Phase 0 (this cycle, v0.8.53): this design note + benchmark table only. No fixture, harness, or catalog code.
Phase 1 (v0.9.0): local lexical core — FTS5 bm25() + symbol + path + session-relevance + exact grep fallback, fused via RRF. SQLite index at ~/.codewhale/index/<workspace-hash>.db. Eval harness wired into CI. No network, no model downloads. Tool registered as deferred (hydrated via tool-search) initially; promotion to the active first-turn set is a separate, deliberate decision (see lifecycle below) because of the prefix-cache invariant.
Phase 2: incremental/background reindex, branch-aware invalidation hardening, richer chunkers (tree-sitter per language).
Phase 3 (feature-flagged, off by default): sparse-splade and dense-embed RRF signals. Embedding/HF downloads behind the flag + workset opt-in (§3 Privacy).
Phase 4 (feature-flagged): rerank cross-encoder over the fused top-K.

Feature flags

codebase-search-core    # Phase 1, default-on once it lands
sparse-splade           # Phase 3, default-off
dense-embed             # Phase 3, default-off (gated HF download)
rerank                  # Phase 4, default-off

Non-goals

No cloud index is required for the core experience. Ever, for Phase 1.
Not a grep replacement. Exact-token (grep_files) and filename (file_search) search stay first-class; codebase_search complements them and folds exact hits in as a fallback.
Not a code-rewrite or navigation/LSP tool — it returns ranked locations, nothing more.

Cross-link: WhaleFlow epic

codebase_search is a building block for the long-running multi-agent WhaleFlow (/workflow / /whaleflow) epic: a planning or executor lane can ground itself ("find where X is handled") without spending shell/grep turns, and the explainable reasons[] feed audit trails. Sequencing here must not regress PR #2684 (subagent lifecycle/eval ergonomics) or PR #2685 (git history active + RLM/field errors).

Appendix A — Tool Lifecycle Decisions (v0.8.53, doc-only)

These are design decisions for the eventual one-time catalog edit; no catalog code changes this cycle. The active first-turn tool block is a DeepSeek KV prefix-cache invariant (tool_catalog.rs:169-196) — it must stay byte-identical run-to-run, so any change is a single deterministic edit, never incremental churn.
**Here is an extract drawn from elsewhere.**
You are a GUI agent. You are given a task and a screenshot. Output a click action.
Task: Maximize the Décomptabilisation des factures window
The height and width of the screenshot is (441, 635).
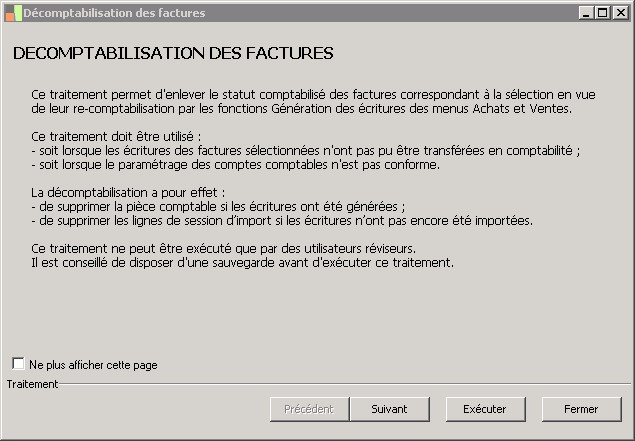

Lifecycle states (represented as const name-sets + an alias table in `tool_catalog.rs`, NOT a per-`ToolSpec` field)

State	Active first turn?	In tool-search?	Registered/dispatchable?	Result-metadata notice?
active	yes	yes	yes	no
deferred	no	yes	yes	no
hidden-compatibility	no	no	yes	no
deprecated	no	no	yes	yes (replacement notice, metadata only)
removed	no	no	no	—

Deprecated/hidden tools stay registered and dispatchable so old transcripts always replay. A deprecated tool appends a replacement notice to RESULT METADATA only — never to the cached prefix (which would break the invariant).

Planned diet (documented, not yet coded)

exec_wait, exec_interact, tts → hidden-compatibility. These are exact duplicates of canonical tools:
- exec_wait ≡ exec_shell_wait (same ShellWaitTool, registry.rs:526,529); router already unifies them at crates/tui/src/tui/tool_routing.rs:1139-1140.
- exec_interact ≡ exec_shell_interact (same ShellInteractTool, registry.rs:527,530).
- tts ≡ speech (same SpeechTool, registry.rs:787-792).
- Action: drop from active + search, keep registered, identical behavior, no notice.
todo_* (todo_write/add/update/list) → deprecated → checklist_*. They are deferred twins of checklist_* (same TodoWriteTool::new vs ::checklist, todo.rs:187,194); checklist_write is active, and todo_* are not in the active set. Action: drop from tool-search, keep registered, add replacement notice (metadata only).
Legacy subagent names (agent_spawn, spawn_agent, agent_result, agent_wait, agent_send_input, send_input, agent_assign, agent_list, agent_cancel, resume_agent, delegate_to_agent) are already #[allow(dead_code)] structs never instantiated outside tests (crates/tui/src/tools/subagent/mod.rs) → already not model-visible. Action: cleanup + guardrail tests, rebased on PR #2684. Note the live internal SubAgentManager methods send_input/cancel/resume (mod.rs:1495,1521,1605) are used by agent_eval/agent_close and must be kept — only the model-visible tool names are retired.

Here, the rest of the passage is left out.